Alcohol-based fuels for automobiles lead to the production of formaldehyde \(\left(\mathrm{CH}_{2} \mathrm{O}\right)\) in exhaust gases. Formaldehyde undergoes photodissociation, which contributes to photochemical smog: $$ \mathrm{CH}_{2} \mathrm{O}+h \nu \longrightarrow \mathrm{CHO}+\mathrm{H} $$ The maximum wavelength of light that can cause this reaction is \(335 \mathrm{nm}\). (a) In what part of the electromagnetic spectrum is light with this wavelength found? (b) What is the maximum strength of a bond, in \(\mathrm{kJ} / \mathrm{mol}\), that can be broken by absorption of a photon of \(335-\mathrm{nm}\) light? (c) Compare your answer from part (b) to the appropriate value from Table 8.4 . What do you conclude about \(\mathrm{C}-\mathrm{H}\) bond energy in formaldehyde? (d) Write out the formaldehyde photodissociation reaction, showing Lewis-dot structures.

To determine the region of the electromagnetic spectrum in which the given wavelength (335 nm) is found, we can refer to the wavelength ranges for each region. Ultraviolet (UV) light has a wavelength range from about 10 nm to 400 nm. Therefore, the light with a wavelength of 335 nm falls within the ultraviolet region of the electromagnetic spectrum.
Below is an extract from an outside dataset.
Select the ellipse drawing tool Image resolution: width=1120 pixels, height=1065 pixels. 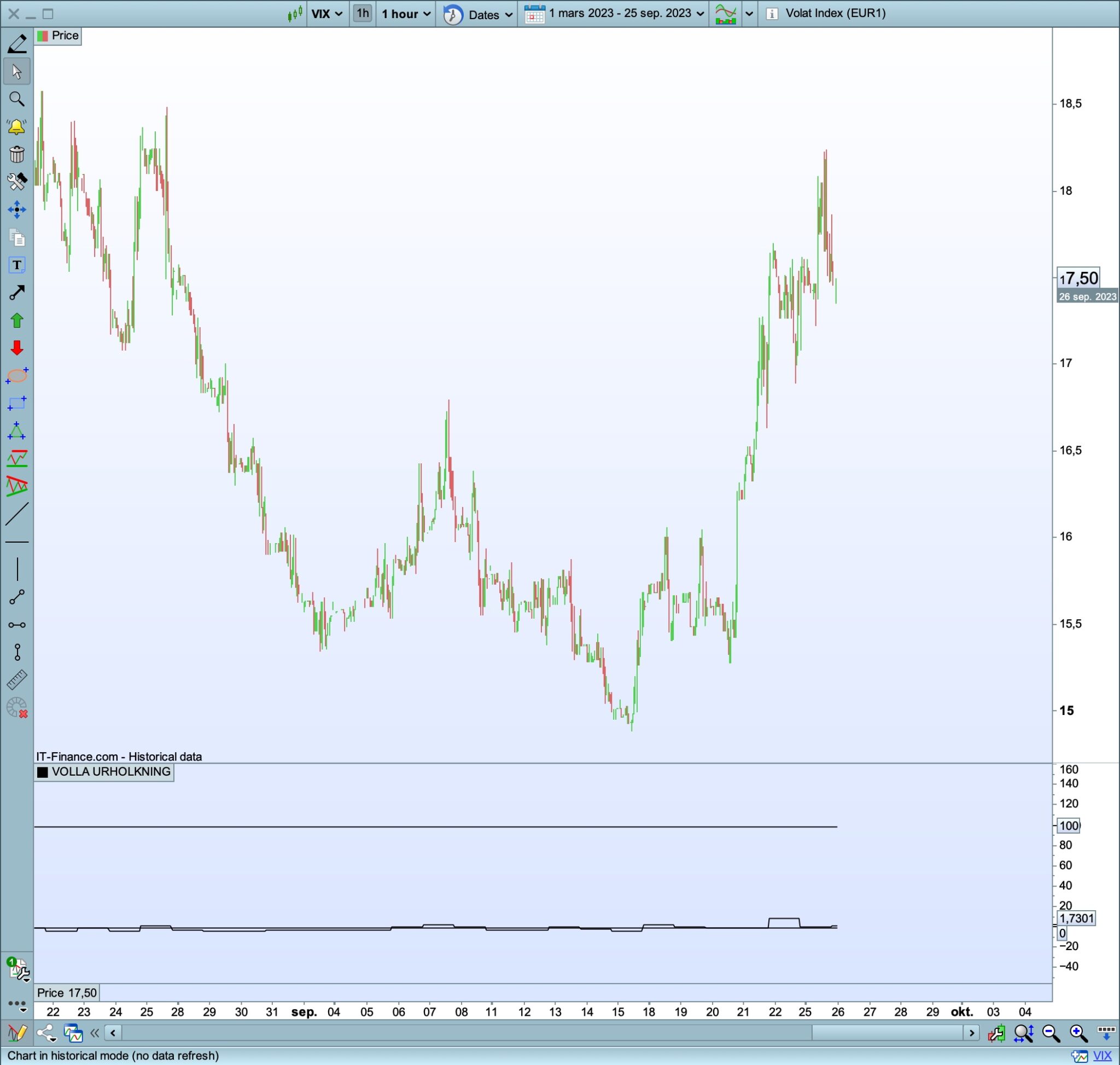[17, 376]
To calculate the maximum bond strength that can be broken by absorption of a photon of 335 nm light, first, we need to determine the energy of a single photon (E_photon) using the following equation: \(E_{\text {photon}}=\frac{hc}{\lambda}\), where h is Planck's constant (\(6.626 \times 10^{-34} \ \text{Js}\)), c is the speed of light (\(3.00 \times 10^{8} \ \text{m/s}\)), and λ is the wavelength in meters. Convert the wavelength to meters: \(\lambda = 335 \ \text{nm} \times \frac{1 \ \text{m}}{10^{9} \ \text{nm}} = 3.35 \times 10^{-7} \ \text{m}\). Now we can calculate the energy of one photon: \(E_{\text{photon}} = \frac{6.626 \times 10^{-34} \ \text{Js} \times 3.00 \times 10^{8} \ \text{m/s}}{3.35 \times 10^{-7} \ \text{m}} = 5.95 \times 10^{-19} \ \text{J}\). To find the energy per mole of photons, we'll multiply the energy of a single photon by Avogadro's number (\(6.022 \times 10^{23} \ \text{mol}^{-1}\)): \(E_{\text{photon/mol}} = 5.95 \times 10^{-19} \ \text{J} \times 6.022 \times 10^{23} \ \text{mol}^{-1} = 3.58 \times 10^{5} \ \text{J/mol}\). Finally, convert the energy to kJ/mol: \(E_{\text{photon/mol}} = 3.58 \times 10^{5} \ \text{J/mol} \times \frac{1 \ \text{kJ}}{1000 \ \text{J}} = 358 \ \text{kJ/mol}\). So, the maximum strength of a bond that can be broken by absorption of a photon of 335 nm light is 358 kJ/mol.

Unfortunately, without access to Table 8.4, I cannot complete part (c) of this exercise. However, you are instructed to compare the calculated bond strength (358 kJ/mol) to the appropriate value from Table 8.4, which should give insight into the C-H bond energy in formaldehyde. If the value is close to or equal to the C-H bond energy in the table, then the bond can be broken by the photons of that wavelength.

The formaldehyde photodissociation reaction is as follows: \( \begin{array}{ccc} \text{H} & \text{-} & \text{C}=\text{O}\\ & & |\phantom{l}\\ & & \text{H} \end{array} + h \nu \longrightarrow \begin{array}{cc} \text{H} & \text{-} \text{C}=\text{O}\\ \end{array} + \text{H} \) Where the left structure is formaldehyde and the right structures are the products after photodissociation, CHO radical, and H atom.